Resta pensarmos num último
aspecto que seria o diabolismo. Nossa tradição possui a figura do Diabo muito
bem entranhada, hoje ativa e operante. Poderíamos assim compreender que ela seria
uma tradição diabolista apesar de virtualmente católica? Muitos que conheceram
nossas práticas mais fechadas diriam que sim, mas eu ainda abordaria essa
classificação com muita cautela, pois a figura diabólica não ocupa um papel de
antagonista declarado da deidade cristã em nossos mitos, mas sim um papel de
coadjuvante ao sagrado, talvez pela necessidade histórica de conciliar as duas
mãos de nossa adoração para poder sobreviver e legar as práticas à diante. O
Diabo está para as bruxas como Cristo está para os cristãos convencionais. Ele
é um santo demonio, um senhor, um direcionador e muitas outras coisas. E
mais do que isso: nossa cosmovisão é tudo menos “anticósmica”. O Diabo faz
parte do cosmos e tem um importante papel no funcionamento do universo,
de modo que a pecha do satanismo vulgar, essa revolta simplista contra o
universo e a divindade que supostamente o governa, não nos apetece nem nos
contempla. Como eu poderia me definir apenas como diabolista nestes termos?
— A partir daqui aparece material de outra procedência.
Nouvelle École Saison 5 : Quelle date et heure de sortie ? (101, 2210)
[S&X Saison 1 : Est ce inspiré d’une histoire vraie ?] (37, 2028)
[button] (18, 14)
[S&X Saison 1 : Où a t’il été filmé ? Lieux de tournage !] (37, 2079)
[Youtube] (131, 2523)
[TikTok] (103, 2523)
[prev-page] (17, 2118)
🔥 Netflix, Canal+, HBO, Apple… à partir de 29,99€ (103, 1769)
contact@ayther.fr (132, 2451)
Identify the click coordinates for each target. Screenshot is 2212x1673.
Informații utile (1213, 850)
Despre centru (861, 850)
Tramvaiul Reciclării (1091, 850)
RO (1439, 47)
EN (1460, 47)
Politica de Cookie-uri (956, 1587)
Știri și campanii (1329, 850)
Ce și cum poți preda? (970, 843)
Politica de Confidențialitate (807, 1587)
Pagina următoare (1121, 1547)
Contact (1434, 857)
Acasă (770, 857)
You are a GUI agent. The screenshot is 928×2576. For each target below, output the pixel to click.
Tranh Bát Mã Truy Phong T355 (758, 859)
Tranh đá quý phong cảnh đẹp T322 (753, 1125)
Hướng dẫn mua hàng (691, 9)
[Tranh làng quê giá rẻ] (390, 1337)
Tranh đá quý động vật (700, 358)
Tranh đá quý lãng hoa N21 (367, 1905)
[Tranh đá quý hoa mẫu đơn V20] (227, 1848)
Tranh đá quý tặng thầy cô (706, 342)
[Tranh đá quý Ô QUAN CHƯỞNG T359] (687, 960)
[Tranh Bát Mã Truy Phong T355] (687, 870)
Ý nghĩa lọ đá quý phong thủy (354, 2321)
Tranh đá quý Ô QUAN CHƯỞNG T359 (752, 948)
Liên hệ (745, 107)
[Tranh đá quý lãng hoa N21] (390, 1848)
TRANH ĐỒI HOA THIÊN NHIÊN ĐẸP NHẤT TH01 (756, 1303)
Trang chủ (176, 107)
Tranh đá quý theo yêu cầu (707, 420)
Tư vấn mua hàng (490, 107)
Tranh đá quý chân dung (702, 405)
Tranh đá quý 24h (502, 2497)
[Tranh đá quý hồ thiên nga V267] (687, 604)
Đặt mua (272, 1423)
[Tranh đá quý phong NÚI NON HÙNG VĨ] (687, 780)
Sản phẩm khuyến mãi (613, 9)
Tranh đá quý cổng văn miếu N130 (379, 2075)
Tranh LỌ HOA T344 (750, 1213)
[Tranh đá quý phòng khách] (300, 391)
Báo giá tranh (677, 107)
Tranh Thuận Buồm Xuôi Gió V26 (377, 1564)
A realidade, se me perguntassem
neste momento, é que nossa bruxaria – bem como todas as bruxarias tradicionais
da mesma natureza que a nossa – é um caminho próprio e sinuoso, nem completamente
cristão e nem exatamente pagão, e permeado de um diabolismo tão
transgressor que consegue transgredir até mesmo o que se tornou hegemônico ao
falarmos de satanismo ou caminhos de “mão esquerda”. Tenho como convicção
pessoal que a bruxaria verdadeira é uma via iniciática de caráter transcendente,
capaz de tecer amálgamas e simbioses ÚTEIS com qualquer espectro religioso e
com qualquer sistema de magia. Existem bruxarias com cristianismo, com
judaísmo, com islamismo, com paganismo e com qualquer vertente religiosa
imaginável, mas nenhuma delas é aprisionada pelos dogmas da religião com a qual
se relaciona. Isso porque a bruxaria é um caminho autônomo, cuja essência é
transgredir os limiares da convencionalidade para ligar o iniciado ao
transcendente.
Respondendo, por fim, nossa
bruxaria não é cristã, definitivamente não é pagã, nem tampouco diabolista.
Nossa bruxaria é BRUXA. E muito bruxa, diga-se de passagem.
Isto posto, deixo a briga por enquadramento
religioso àqueles cuja mentalidade é compatível com esse nível simplista e
caricato de discussão. A minha e a dos meus definitivamente não o é.